**Task brief**
Write out, without any change, the lines in the material below that run from the line with "Screen dimensions: 1400x840" through the line with "Given: Tap the", both included.
*** Opening of Given records ***
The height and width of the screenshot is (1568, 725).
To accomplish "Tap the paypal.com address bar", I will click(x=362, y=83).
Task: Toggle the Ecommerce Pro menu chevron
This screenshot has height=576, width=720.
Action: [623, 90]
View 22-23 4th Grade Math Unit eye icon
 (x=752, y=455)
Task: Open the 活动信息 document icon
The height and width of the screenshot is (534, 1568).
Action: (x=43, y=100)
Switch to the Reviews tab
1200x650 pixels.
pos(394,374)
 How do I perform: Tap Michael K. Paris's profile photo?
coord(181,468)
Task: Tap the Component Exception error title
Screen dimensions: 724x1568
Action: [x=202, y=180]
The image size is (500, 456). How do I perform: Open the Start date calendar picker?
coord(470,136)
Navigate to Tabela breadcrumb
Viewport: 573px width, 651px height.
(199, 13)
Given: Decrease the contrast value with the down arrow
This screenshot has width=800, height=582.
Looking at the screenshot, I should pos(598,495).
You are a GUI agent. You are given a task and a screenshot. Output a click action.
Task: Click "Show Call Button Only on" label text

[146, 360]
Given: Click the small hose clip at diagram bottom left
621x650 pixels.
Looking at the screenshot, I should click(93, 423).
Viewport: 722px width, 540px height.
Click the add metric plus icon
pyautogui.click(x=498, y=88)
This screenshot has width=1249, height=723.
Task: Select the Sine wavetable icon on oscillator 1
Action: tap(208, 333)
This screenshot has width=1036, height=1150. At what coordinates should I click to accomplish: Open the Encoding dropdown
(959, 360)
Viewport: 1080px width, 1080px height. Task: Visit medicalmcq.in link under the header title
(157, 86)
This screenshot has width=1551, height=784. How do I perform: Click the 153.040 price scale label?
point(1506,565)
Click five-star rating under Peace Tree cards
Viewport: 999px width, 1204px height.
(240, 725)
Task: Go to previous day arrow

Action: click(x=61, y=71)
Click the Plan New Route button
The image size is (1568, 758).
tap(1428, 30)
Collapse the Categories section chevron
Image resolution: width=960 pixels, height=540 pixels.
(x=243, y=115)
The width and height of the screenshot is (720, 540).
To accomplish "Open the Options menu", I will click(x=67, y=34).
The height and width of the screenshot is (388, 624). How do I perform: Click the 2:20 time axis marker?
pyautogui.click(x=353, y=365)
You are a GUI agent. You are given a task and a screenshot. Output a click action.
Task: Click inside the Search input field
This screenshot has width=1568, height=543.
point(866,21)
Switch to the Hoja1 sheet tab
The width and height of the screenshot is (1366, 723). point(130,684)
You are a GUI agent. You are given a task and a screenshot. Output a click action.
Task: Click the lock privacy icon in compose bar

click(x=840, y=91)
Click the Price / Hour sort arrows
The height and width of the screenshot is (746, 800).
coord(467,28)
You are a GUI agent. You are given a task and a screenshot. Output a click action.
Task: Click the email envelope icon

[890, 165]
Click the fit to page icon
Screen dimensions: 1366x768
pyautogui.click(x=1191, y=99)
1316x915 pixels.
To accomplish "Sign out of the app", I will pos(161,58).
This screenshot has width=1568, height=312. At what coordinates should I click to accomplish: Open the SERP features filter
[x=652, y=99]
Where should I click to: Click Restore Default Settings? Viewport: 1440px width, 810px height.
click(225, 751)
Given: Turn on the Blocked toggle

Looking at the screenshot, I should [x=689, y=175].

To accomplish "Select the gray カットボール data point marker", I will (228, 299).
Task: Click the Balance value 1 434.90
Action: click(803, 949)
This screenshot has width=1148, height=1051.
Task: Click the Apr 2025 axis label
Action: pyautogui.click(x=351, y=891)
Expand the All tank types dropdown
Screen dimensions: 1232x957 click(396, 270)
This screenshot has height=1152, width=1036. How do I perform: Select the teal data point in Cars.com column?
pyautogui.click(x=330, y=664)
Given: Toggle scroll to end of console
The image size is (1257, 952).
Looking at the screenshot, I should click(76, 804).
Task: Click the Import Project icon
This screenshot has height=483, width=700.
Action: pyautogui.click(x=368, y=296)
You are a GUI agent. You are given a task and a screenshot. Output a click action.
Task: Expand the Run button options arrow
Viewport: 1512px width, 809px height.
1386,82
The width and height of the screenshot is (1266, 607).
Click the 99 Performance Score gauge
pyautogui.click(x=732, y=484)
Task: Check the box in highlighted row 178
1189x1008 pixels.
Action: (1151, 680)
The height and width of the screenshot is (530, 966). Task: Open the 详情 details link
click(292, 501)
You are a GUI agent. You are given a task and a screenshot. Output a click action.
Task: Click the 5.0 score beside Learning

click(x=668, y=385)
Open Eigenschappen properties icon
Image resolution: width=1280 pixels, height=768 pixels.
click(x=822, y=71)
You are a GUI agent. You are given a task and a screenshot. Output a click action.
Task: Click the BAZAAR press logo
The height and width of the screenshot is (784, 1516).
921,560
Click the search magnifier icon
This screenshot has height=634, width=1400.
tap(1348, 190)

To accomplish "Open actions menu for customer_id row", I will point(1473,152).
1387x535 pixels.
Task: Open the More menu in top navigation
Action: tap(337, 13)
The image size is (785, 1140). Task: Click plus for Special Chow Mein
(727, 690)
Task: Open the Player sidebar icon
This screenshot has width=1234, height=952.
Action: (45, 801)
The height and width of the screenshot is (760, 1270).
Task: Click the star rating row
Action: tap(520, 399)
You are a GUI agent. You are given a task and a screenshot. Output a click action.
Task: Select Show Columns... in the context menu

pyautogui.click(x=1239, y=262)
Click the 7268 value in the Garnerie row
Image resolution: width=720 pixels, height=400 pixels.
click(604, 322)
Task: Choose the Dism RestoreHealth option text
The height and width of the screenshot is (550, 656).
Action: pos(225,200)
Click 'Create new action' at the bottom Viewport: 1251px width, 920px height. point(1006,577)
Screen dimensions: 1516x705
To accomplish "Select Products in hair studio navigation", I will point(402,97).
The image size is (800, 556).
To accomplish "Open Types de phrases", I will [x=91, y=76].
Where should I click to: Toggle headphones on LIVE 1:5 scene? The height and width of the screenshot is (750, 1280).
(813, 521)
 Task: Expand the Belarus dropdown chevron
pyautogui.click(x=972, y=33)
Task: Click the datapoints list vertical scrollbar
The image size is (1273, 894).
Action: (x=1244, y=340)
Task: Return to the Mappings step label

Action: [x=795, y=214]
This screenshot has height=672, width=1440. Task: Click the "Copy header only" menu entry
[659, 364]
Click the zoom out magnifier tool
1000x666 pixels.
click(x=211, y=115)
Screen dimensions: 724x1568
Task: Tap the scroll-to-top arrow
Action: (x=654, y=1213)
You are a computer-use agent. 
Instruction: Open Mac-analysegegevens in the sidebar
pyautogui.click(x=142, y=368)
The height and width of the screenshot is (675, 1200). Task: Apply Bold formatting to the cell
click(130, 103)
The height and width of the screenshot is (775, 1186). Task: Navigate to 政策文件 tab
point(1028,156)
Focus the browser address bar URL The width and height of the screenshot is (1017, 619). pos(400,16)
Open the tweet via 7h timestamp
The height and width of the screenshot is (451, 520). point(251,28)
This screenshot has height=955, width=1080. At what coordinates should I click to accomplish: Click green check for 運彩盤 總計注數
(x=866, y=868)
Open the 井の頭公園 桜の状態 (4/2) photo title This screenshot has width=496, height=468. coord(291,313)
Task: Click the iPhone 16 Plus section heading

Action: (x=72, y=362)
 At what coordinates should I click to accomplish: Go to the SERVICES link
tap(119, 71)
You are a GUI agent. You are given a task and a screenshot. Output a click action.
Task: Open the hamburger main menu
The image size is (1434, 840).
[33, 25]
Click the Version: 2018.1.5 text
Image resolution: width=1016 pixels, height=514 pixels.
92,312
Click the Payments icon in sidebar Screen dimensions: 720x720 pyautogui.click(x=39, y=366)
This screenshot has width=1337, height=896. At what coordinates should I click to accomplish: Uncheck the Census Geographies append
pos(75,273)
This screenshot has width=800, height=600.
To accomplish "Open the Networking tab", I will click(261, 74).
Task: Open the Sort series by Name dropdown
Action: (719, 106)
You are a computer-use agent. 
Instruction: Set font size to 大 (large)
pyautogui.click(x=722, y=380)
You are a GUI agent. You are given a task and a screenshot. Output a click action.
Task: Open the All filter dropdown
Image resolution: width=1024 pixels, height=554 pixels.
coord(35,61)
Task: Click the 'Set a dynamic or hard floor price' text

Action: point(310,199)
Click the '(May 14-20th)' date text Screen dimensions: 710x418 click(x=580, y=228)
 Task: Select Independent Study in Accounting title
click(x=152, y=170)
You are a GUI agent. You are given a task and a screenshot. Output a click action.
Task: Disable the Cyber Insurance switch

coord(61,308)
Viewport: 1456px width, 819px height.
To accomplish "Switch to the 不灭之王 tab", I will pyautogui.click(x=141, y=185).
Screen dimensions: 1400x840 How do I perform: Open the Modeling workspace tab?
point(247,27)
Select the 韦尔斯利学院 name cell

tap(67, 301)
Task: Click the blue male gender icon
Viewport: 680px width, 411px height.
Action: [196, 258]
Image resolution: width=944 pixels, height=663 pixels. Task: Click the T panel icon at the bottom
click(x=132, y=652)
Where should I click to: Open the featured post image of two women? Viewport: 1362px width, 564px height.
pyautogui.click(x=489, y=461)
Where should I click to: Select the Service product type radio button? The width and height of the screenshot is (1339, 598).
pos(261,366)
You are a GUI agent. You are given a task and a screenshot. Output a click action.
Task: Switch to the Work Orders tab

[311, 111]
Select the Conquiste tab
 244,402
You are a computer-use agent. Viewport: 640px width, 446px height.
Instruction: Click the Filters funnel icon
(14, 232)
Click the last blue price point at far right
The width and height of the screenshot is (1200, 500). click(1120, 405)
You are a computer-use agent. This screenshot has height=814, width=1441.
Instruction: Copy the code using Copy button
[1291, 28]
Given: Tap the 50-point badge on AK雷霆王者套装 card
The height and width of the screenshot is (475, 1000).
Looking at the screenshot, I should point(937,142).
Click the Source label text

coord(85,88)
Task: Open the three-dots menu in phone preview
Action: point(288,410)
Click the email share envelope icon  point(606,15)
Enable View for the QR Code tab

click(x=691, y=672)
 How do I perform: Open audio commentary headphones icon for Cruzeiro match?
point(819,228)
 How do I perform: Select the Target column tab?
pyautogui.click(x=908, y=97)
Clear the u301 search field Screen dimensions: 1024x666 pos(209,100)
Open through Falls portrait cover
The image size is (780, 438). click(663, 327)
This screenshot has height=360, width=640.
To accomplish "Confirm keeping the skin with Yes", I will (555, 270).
*** Close of Given records ***
**Result of this task**
Screen dimensions: 1400x840 How do I perform: Open the Modeling workspace tab?
point(247,27)
Select the 韦尔斯利学院 name cell

tap(67, 301)
Task: Click the blue male gender icon
Viewport: 680px width, 411px height.
Action: [196, 258]
Image resolution: width=944 pixels, height=663 pixels. Task: Click the T panel icon at the bottom
click(x=132, y=652)
Where should I click to: Open the featured post image of two women? Viewport: 1362px width, 564px height.
pyautogui.click(x=489, y=461)
Where should I click to: Select the Service product type radio button? The width and height of the screenshot is (1339, 598).
pos(261,366)
You are a GUI agent. You are given a task and a screenshot. Output a click action.
Task: Switch to the Work Orders tab

[311, 111]
Select the Conquiste tab
 244,402
You are a computer-use agent. Viewport: 640px width, 446px height.
Instruction: Click the Filters funnel icon
(14, 232)
Click the last blue price point at far right
The width and height of the screenshot is (1200, 500). click(1120, 405)
You are a computer-use agent. This screenshot has height=814, width=1441.
Instruction: Copy the code using Copy button
[1291, 28]
Given: Tap the 50-point badge on AK雷霆王者套装 card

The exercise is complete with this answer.